Nos encontramos así con una santa mártir, querida y venerada profundamente por devotos de todos los tiempos, de la que hay dudas profundas sobre la población que le dio a luz y las ciudades que disputan a Rieti la posesión de sus reliquias. Entre ellas, Arezzo, Nicomedia (hoy Izmit, Turquía) y Torcello.
El nuevo Martirologio Romano, reformado tras el Concilio Vaticano II, es muy escueto al referirse a esta santa.
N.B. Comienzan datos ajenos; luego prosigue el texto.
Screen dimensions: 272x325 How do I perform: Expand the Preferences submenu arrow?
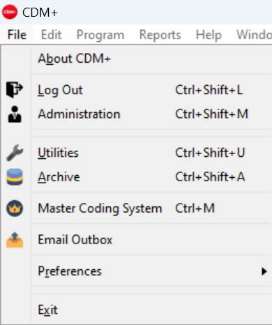[x=264, y=271]
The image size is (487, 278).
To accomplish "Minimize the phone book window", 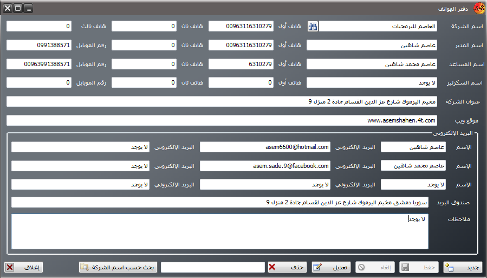I will coord(28,9).
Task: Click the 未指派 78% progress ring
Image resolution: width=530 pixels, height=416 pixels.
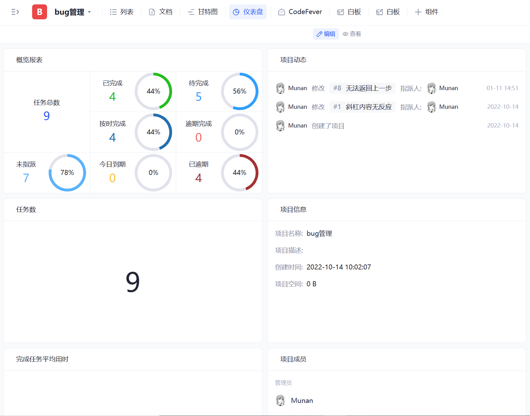Action: [67, 173]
Señala simplemente el día 4 de diciembre: «Conmemoración de santa Bárbara, de la cual se dice que fue virgen y mártir en Nicomedia, en la actual Turquía (s. III/IV)». El antiguo Martirologio era más explícito: «En Nicomedia, el triunfo de santa Bárbara, virgen y mártir, que, en la persecución de Maximino, después de atormentada con dura prisión y abrasada con hachas, sufrió, entre otros tormentos, que le cortasen los pechos, y consumó el martirio por la espada».
Los católicos veneramos a los santos, sabiendo que son seres humanos como nosotros y que han vivido heroicamente su fe, han muerto y viven en el cielo donde interceden por nosotros por la participación en la gloria de Jesucristo.
Dejando a un lado las fantasías legendarias que encubren la vida de santa Bárbara y su usurpación por la santería, la piedad popular la invoca como patrona de la buena muerte y contra la muerte imprevista. Hagamos nuestra la plegaria que aparece en la letanía de los santos:
—De la muerte súbita e imprevista, líbranos Señor.
Y también la oración de los viejos eucologios o devocionarios que contenían los oficios de los domingos y principales festividades del año:
—Señor, concédenos que, por intercesión de santa Bárbara podamos recibir el sacra­mento del Cuerpo y la Sangre de Nuestro Señor Jesucristo antes de la muerte.